[start Article]

By Ralph Mroz
There has been a great deal written during the last 25 years about the effects of stress on performance in both the academic and research literature, and in the practical literature such as this magazine. Yet there are still a few ongoing debates in our field-the use of a firearm in critical incidents and the teaching thereof-that are debated at all only because of a lack of understanding of how stress affects performance. And some of these debates are critical to what we teach and how we teach it. Or, from another perspective: lives depend on a proper understanding of the issues debated. We are talking about such things as sighted us un-sighted fire, movement vs. freezing, fine/complex motor skills vs. gross skills, and so on.
The debates over these issues are not, surprisingly, dead-neither on the printed page nor in practice. You still see different people teaching sighted and un-sighted fire, and hotly defending their doctrine in print. You still see some people teaching a fine and/or complex motor skill technique as a solution to a problem awhile others teach a gross motor skill in response to the same problem-and each side defends their actions vociferously in print. You still see people teaching movement (usually to cover) as a universal imperative, with very little thought or ink given to the view that such an action may not be possible under the worst of circumstances.
The reason that these differences still exist, and the reason that there is still confusion over these issues in our field, is because there is an incomplete practical understanding of the effects of stress as they relate to the effects of training. Lets review what we know here-it's not difficult nor particularly complex.

[end Article]

What is asked:
1) Repeat the article on stress and firearms training between "The debates over" and "worst of circumstances.", inclusive.
2) Proceed with the article on stress and firearms training, writing on from its last sentence.
The entries that come next are separate from the article on stress and firearms training.

[start Extracted information]

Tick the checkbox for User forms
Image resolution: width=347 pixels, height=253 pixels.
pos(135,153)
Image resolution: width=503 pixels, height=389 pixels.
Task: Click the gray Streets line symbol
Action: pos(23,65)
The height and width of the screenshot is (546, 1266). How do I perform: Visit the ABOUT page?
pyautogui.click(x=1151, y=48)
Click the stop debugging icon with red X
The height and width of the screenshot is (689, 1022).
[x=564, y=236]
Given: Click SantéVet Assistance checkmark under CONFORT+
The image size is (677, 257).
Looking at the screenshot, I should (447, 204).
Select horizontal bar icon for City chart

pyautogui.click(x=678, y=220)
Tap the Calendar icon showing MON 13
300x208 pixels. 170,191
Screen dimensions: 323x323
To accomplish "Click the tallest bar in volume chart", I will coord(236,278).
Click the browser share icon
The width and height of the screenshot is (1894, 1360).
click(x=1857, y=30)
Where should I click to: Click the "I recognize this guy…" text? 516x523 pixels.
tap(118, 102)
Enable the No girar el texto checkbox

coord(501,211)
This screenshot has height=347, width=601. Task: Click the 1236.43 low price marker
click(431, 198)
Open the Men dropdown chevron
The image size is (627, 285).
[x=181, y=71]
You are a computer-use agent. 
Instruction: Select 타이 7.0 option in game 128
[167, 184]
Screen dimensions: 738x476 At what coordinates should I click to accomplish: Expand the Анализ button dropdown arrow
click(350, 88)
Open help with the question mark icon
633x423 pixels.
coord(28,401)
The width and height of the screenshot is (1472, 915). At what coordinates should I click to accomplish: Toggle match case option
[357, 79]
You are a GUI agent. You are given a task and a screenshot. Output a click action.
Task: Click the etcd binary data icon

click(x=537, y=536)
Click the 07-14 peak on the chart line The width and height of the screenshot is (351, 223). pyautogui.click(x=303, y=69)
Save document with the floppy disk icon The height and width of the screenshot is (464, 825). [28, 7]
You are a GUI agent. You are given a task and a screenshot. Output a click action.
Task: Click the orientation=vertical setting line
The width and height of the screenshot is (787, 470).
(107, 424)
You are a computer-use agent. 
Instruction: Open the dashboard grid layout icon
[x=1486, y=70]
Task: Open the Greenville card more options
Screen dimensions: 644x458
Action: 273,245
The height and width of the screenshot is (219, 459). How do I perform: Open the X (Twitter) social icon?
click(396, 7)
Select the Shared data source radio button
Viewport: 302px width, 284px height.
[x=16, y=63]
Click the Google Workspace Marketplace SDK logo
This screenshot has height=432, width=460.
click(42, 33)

[end Extracted information]

Responses:
1)
The debates over these issues are not, surprisingly, dead-neither on the printed page nor in practice. You still see different people teaching sighted and un-sighted fire, and hotly defending their doctrine in print. You still see some people teaching a fine and/or complex motor skill technique as a solution to a problem awhile others teach a gross motor skill in response to the same problem-and each side defends their actions vociferously in print. You still see people teaching movement (usually to cover) as a universal imperative, with very little thought or ink given to the view that such an action may not be possible under the worst of circumstances.

2)
The nervous system is divided into the Somatic Nervous System which controls organs that are under voluntary control (mainly muscles), and the Autonomic Nervous System which directs our bodily functions (like heartbeat and respiration) without conscious thought. The Autonomic Nervous System is itself divided into two basic branches. One, the Parasympathetic Nervous System (PANS), is concerned with conservation and restoration of energy, as it causes a reduction in heart rate and blood pressure, and facilitates digestion and absorption of nutrients, and consequently the excretion of waste products. In contrast to the Parasympathetic Nervous System, the Sympathetic Nervous System (SNS) enables the body to be prepared for fear, flight or fight. Sympathetic responses include an increase in heart rate, blood pressure and cardiac output, a diversion of blood flow from the skin and splanchnic vessels to those supplying skeletal muscle, increased pupil size, bronchiolar dilation, contraction of sphincters and metabolic changes such as the mobilization of fat and glycogen.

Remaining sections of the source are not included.